Mucosite afeta 40 a 70 por centos dos doentes oncológicos tratados com quimioterapia
15 de fevereiro de 2013 - 11h11
Cientistas da Universidade de Granada, em Espanha, desenvolveram um composto feito à base da hormona melatonina que é eficaz no tratamento e na prevenção da Mucosite, um dos efeitos secundários mais desagradáveis e perigosos da quimioterapia e radioterapia.
Trata-se do primeiro gel aplicado topicamente que se acredita combater a Mucosite, de acordo com os investigadores. Atualmente não há tratamento para esse efeito secundário, já que a sua fisiopatologia ainda não é conhecida.
A Mucosite é uma reação inflamatória que afeta a mucosa do trato digestivo, da boca ao ânus, e é um dos principais efeitos secundários resultantes do transplante de medula óssea, radioterapia e quimioterapia. 
Este problema grave complica o tratamento do cancro, já que os pacientes têm frequentemente de ser hospitalizados, muitas vezes, a radioterapia e a quimioterapia têm que ser suspensas. Em algumas situações, os resultados podem ser fatais.
Estima-se que 40% dos pacientes que receberam radioterapia e até 70% dos doentes submetidos a transplante de medula óssea desenvolvem a patologia. Em pacientes com cancro da cabeça e pescoço, 97% desenvolvem esta condição, enquanto praticamente todos os que receberam radioterapia durante um período prolongado sofrem deste efeito secundário.
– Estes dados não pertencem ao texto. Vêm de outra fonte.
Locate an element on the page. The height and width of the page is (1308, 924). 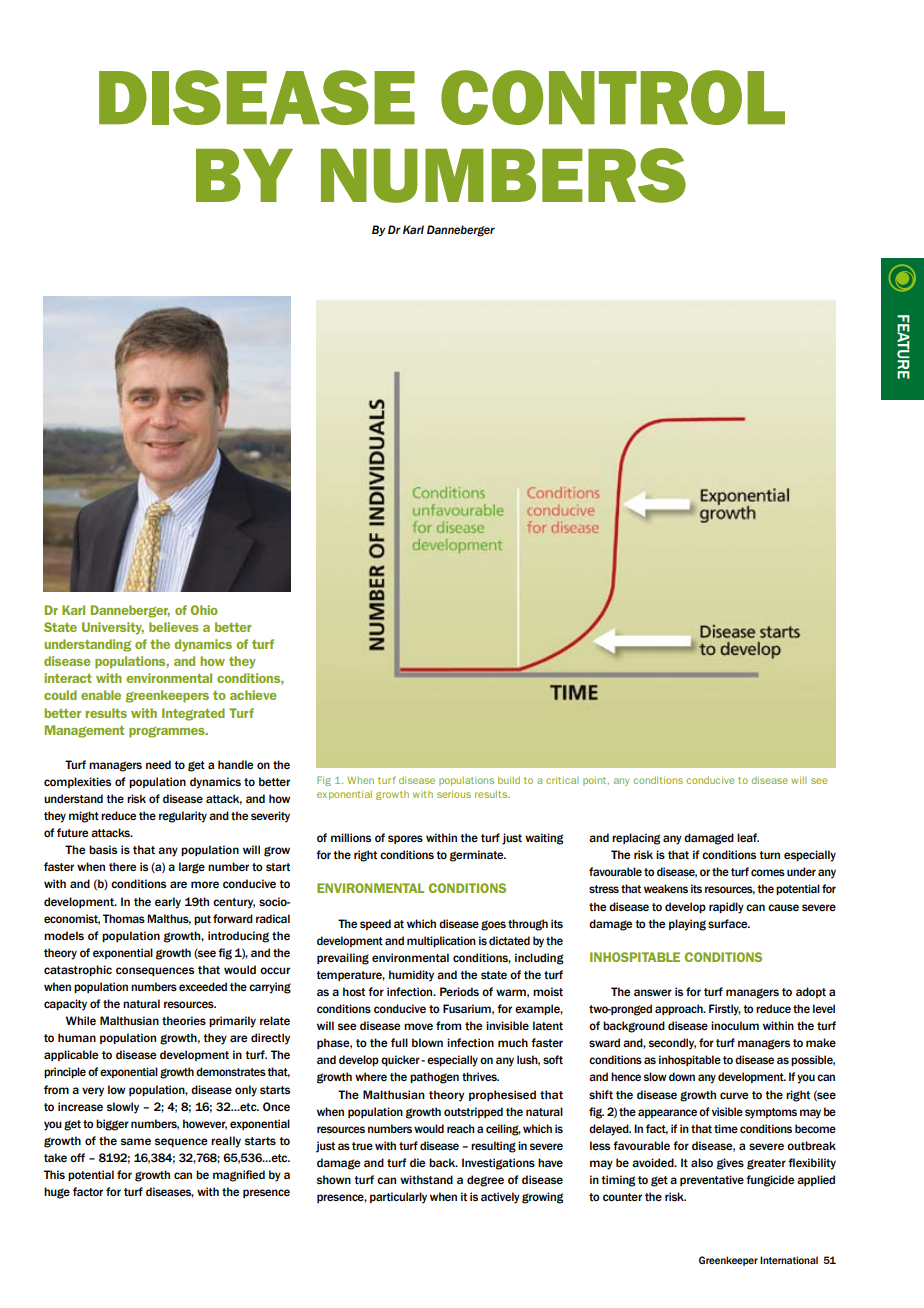
enable is located at coordinates (101, 695).
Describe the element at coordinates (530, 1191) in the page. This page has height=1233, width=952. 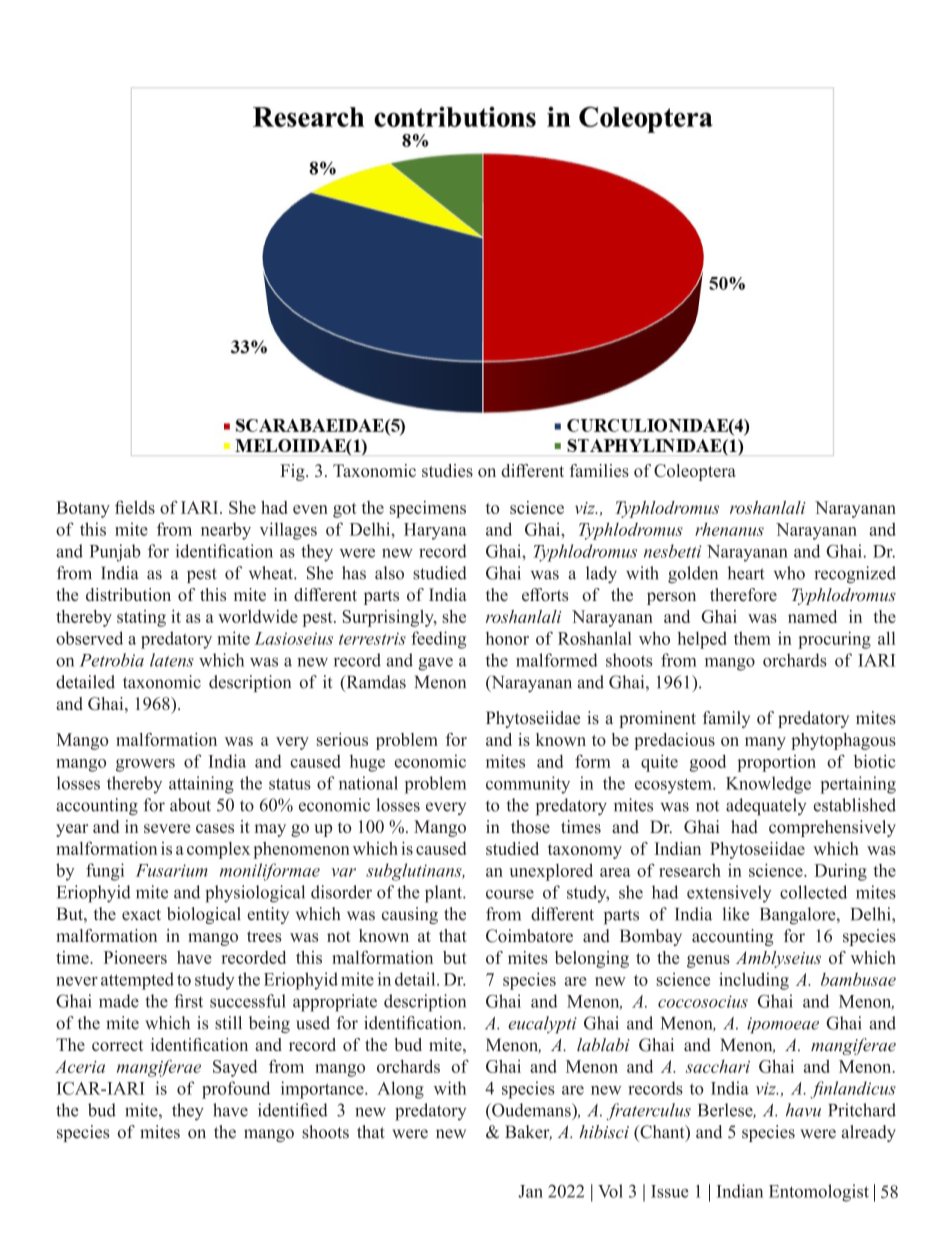
I see `Jan` at that location.
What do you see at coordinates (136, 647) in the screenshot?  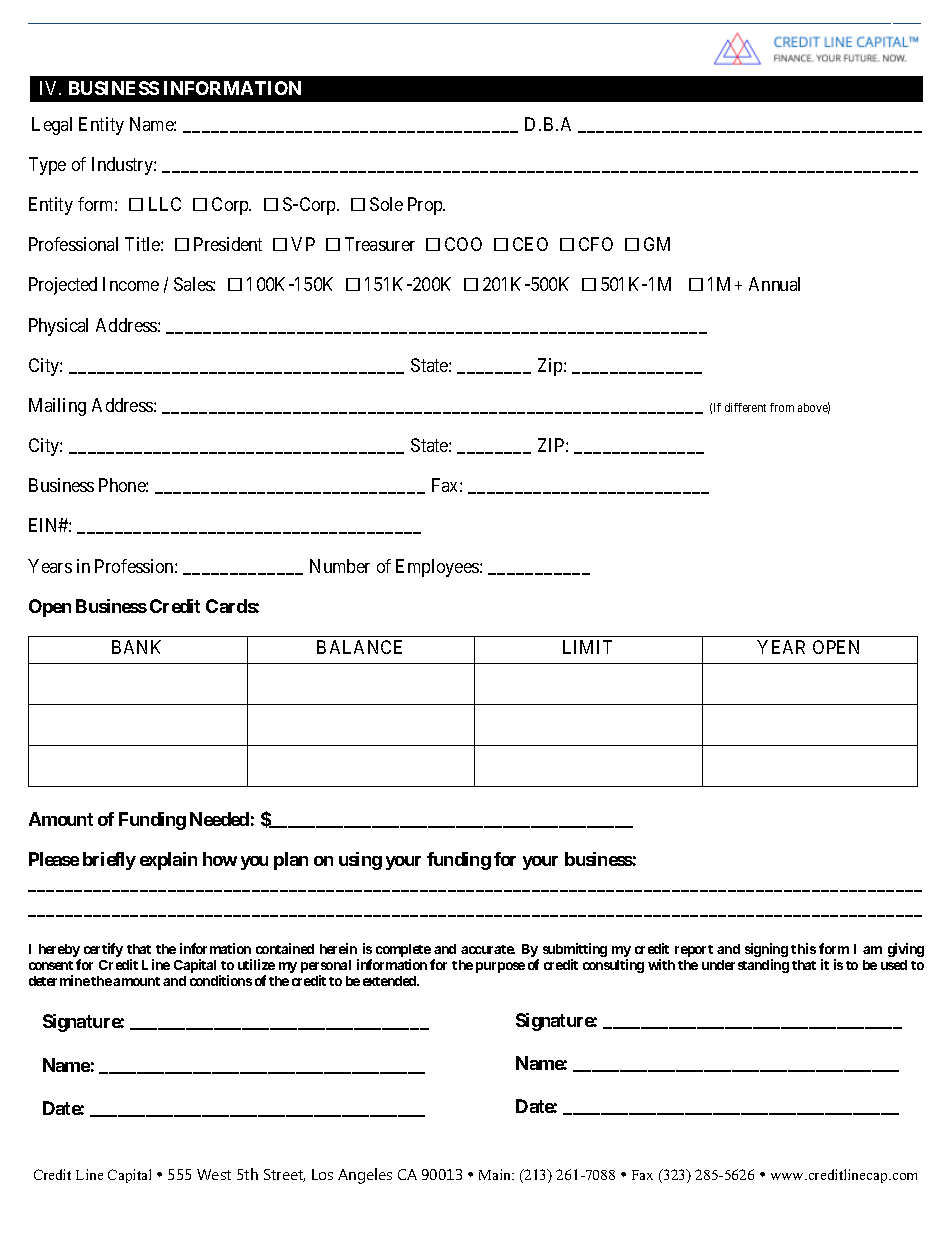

Até agora ainda não foi desenvolvido um tratamento eficaz para a Mucosite, mas este novo produto pode aumentar consideravelmente a qualidade de vida dos doentes oncológicos.
"A melatonina presente no novo produto alivia a reação inflamatória e protege a mitocôndria", explica Germaine Escames Rosa, uma das responsáveis pelo desenvolvimento do produto.
A aplicação oral do gel de melatonina impregna as membranas mucosas e protege as mitocôndrias de se danificarem, que estas estas são as produtoras primárias de energia da célula e estão responsáveis pela respiração celular.